### WHAT IS BEING ASKED
Reproduce the listing below unchanged, from the line with "850x593 pixels. At" to the line with "(x=733, y=204)", including both of those lines.

### THE RECORDS
"""

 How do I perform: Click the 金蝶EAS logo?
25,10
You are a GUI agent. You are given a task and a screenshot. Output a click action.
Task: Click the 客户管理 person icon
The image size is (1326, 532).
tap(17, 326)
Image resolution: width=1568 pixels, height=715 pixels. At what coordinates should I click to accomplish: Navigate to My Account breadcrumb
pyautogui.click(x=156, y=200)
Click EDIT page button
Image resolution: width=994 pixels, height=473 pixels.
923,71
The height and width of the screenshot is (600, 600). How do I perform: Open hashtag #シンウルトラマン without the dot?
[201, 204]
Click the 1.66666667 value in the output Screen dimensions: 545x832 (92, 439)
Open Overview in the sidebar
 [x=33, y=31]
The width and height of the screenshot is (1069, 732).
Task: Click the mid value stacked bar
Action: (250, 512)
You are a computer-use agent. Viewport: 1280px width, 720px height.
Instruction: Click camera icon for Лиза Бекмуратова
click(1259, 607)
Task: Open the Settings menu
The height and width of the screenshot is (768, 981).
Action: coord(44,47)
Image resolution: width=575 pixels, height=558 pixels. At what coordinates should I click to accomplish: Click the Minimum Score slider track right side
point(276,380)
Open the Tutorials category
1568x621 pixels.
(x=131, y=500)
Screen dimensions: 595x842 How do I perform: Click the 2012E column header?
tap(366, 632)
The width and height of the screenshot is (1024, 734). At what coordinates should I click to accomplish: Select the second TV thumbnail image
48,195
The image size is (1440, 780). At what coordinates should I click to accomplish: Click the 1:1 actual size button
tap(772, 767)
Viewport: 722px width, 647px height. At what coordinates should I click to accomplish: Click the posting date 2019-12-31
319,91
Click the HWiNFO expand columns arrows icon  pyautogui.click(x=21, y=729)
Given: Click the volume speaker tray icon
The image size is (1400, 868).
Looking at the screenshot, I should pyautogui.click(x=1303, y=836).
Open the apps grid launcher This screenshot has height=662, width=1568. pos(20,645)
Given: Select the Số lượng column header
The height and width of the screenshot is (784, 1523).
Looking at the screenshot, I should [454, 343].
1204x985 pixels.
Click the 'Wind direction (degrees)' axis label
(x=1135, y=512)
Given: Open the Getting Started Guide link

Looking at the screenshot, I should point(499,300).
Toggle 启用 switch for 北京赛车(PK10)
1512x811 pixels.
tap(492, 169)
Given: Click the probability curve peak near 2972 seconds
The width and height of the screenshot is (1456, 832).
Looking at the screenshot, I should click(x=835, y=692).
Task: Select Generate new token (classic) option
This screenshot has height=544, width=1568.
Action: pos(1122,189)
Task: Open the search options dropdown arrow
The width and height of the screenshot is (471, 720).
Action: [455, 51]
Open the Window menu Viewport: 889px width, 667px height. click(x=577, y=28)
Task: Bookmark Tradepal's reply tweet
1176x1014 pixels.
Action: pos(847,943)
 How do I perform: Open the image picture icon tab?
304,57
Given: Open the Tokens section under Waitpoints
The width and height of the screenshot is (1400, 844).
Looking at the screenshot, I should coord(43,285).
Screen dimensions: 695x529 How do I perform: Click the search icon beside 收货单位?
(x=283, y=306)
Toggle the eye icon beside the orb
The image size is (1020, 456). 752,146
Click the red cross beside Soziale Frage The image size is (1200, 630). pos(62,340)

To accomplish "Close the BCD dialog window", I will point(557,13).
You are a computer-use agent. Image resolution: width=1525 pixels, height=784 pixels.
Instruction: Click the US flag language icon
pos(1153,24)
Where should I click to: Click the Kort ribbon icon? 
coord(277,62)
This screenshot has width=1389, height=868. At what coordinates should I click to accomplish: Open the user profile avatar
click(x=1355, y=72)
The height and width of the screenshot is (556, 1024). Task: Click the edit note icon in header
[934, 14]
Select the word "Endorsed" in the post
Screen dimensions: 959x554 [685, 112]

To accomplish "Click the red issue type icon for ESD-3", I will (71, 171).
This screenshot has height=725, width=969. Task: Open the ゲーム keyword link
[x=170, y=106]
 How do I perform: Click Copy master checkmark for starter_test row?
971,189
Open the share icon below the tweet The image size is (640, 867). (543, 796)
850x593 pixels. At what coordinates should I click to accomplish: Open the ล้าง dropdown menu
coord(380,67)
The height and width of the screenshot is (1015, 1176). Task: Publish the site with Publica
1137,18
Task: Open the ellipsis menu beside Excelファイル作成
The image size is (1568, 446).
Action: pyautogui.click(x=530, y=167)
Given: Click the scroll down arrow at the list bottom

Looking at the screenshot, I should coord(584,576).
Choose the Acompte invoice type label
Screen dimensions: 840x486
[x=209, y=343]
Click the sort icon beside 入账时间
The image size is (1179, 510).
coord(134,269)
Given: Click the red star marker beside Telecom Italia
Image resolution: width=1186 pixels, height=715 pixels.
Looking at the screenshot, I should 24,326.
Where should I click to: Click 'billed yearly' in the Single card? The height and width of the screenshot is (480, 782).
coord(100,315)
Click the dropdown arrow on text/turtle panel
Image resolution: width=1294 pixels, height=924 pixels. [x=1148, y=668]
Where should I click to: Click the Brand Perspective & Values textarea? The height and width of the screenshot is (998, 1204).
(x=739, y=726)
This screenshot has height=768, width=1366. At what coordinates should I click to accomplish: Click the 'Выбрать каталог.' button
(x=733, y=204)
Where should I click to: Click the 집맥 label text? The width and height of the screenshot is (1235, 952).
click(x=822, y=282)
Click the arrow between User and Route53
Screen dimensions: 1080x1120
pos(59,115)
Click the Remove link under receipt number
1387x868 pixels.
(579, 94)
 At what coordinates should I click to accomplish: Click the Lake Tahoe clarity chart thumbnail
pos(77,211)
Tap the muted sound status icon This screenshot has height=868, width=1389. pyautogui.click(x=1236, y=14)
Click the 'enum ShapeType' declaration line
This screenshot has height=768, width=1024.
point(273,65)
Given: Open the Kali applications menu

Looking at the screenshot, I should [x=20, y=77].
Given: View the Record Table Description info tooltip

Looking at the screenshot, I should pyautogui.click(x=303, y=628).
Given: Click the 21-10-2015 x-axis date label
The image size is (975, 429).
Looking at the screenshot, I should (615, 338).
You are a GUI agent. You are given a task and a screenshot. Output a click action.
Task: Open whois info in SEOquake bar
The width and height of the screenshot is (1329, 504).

"""

### FINISHED ANSWER
850x593 pixels. At what coordinates should I click to accomplish: Open the ล้าง dropdown menu
coord(380,67)
The height and width of the screenshot is (1015, 1176). Task: Publish the site with Publica
1137,18
Task: Open the ellipsis menu beside Excelファイル作成
The image size is (1568, 446).
Action: pyautogui.click(x=530, y=167)
Given: Click the scroll down arrow at the list bottom

Looking at the screenshot, I should coord(584,576).
Choose the Acompte invoice type label
Screen dimensions: 840x486
[x=209, y=343]
Click the sort icon beside 入账时间
The image size is (1179, 510).
coord(134,269)
Given: Click the red star marker beside Telecom Italia
Image resolution: width=1186 pixels, height=715 pixels.
Looking at the screenshot, I should 24,326.
Where should I click to: Click 'billed yearly' in the Single card? The height and width of the screenshot is (480, 782).
coord(100,315)
Click the dropdown arrow on text/turtle panel
Image resolution: width=1294 pixels, height=924 pixels. [x=1148, y=668]
Where should I click to: Click the Brand Perspective & Values textarea? The height and width of the screenshot is (998, 1204).
(x=739, y=726)
This screenshot has height=768, width=1366. At what coordinates should I click to accomplish: Click the 'Выбрать каталог.' button
(x=733, y=204)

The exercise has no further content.